A 1994 Amnesty International publication described the operation as a massacre and stated that the camp at Nyadzonya housed refugees, and that a soldier who participated in the raid later stated: "We were told that Nyadzonia was a camp containing several thousand unarmed refugees who could be recruited to join the guerrillas. It would be easier if we went in and wiped them out while they were unarmed and before they were trained rather than waiting for the possibility of them being trained and sent back armed into Rhodesia". According to Amnesty International, nearly 1,000 people were killed and the operation was "a gross human rights violation and a war crime".

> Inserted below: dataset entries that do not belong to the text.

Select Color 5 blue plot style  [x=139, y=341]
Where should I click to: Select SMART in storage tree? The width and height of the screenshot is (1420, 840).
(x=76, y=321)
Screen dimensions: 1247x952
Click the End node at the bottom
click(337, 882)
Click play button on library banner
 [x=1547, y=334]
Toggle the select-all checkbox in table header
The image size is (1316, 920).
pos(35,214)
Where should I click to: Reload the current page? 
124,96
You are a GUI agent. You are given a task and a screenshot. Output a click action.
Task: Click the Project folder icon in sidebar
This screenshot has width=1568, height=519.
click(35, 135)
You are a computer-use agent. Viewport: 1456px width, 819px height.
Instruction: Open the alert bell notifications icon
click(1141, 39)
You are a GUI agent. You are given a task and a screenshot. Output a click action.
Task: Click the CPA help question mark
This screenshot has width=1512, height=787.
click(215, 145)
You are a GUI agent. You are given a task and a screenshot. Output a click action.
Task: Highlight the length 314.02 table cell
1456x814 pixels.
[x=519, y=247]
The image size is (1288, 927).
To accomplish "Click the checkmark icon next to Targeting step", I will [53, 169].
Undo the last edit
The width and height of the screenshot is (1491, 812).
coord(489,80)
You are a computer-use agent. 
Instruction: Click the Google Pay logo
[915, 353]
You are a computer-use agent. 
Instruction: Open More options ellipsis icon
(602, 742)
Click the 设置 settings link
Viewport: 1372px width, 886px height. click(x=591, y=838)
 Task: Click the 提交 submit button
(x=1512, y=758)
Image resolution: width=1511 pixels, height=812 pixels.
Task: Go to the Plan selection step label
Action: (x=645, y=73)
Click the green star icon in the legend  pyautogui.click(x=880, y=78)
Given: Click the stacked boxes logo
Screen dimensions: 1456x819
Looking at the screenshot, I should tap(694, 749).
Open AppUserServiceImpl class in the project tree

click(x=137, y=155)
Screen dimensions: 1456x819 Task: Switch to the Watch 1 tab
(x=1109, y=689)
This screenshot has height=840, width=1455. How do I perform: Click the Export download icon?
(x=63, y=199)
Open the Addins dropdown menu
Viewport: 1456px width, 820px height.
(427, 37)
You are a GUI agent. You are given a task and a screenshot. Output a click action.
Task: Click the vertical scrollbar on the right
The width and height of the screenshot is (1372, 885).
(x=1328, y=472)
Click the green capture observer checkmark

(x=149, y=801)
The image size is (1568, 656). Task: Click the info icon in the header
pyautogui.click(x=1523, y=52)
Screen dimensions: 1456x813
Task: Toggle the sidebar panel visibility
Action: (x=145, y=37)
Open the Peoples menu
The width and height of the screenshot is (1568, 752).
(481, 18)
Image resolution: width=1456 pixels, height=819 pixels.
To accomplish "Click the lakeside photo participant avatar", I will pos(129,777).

Operation Eland led to an important breach between the Rhodesian and South African governments. The South African Prime Minister John Vorster had warned his Rhodesian counterpart Ian Smith against expanding the conflict. Vorster had not been notified about Operation Eland, and reacted by withdrawing the military support that his government was providing to Rhodesia covertly through Operation Polo. This led to the loss of half the Rhodesian Air Force's helicopter pilots as well as maintenance personnel and liaison officers. Vorster also reduced the supply of oil and munitions to Rhodesia and his foreign minister announced that South Africa would now support a transition to black majority rule in Rhodesia. In response to this pressure, Smith announced on 24 September 1976 that he now agreed to the principle of majority rule, but did not define what he meant by this.